Whatever your age or situation, the time to start planning for your retirement starts now.
Planning is the only way to avoid unpleasant surprises, like not being able to do so, or running out of funds. The key to retirement planning is starting when you still have enough time to accumulate adequate savings before the amounts you must save become too high.
It can be a simple start like opening a savings account or investing in small amounts. Not only does the interest returns increase on the same capital invested but if those returns are reinvested along with the capital, the compounding interest increases significantly.
The first step is to ask yourself, how much you would need to be able to retire comfortably. That is followed by four more steps.
After you have established your investment goal you have to decide at what age you want to reach it by.
Be aware that if you want to retire early, you will need to save more money because you will be living off your retirement income for a longer period.

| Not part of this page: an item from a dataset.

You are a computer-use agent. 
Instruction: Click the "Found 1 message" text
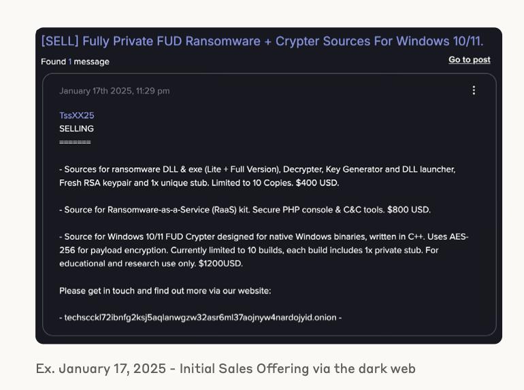(75, 62)
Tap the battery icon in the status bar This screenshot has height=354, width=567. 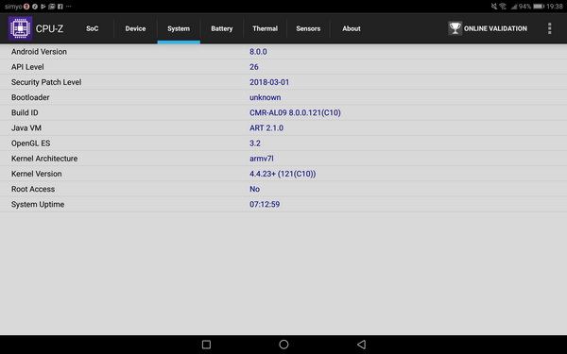[x=539, y=7]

The amount of money you will need at that point of time, will depend on what type of life you want to live after you retire. Experts often express the amount of money you will need as a percentage of pre-retirement income. In determining this percentage, you need to take into consideration that some types of expenses will likely decrease or disappear like car payments or spending it on the latest fashion trends. It could also include paying off your bond or sponsoring your child’s university degree. Other costs like medical aid or assisted care might go up.
After you take inventory of all your potential income sources during retirement, like lump sum pay-outs or income from living annuities, or fixed income investments.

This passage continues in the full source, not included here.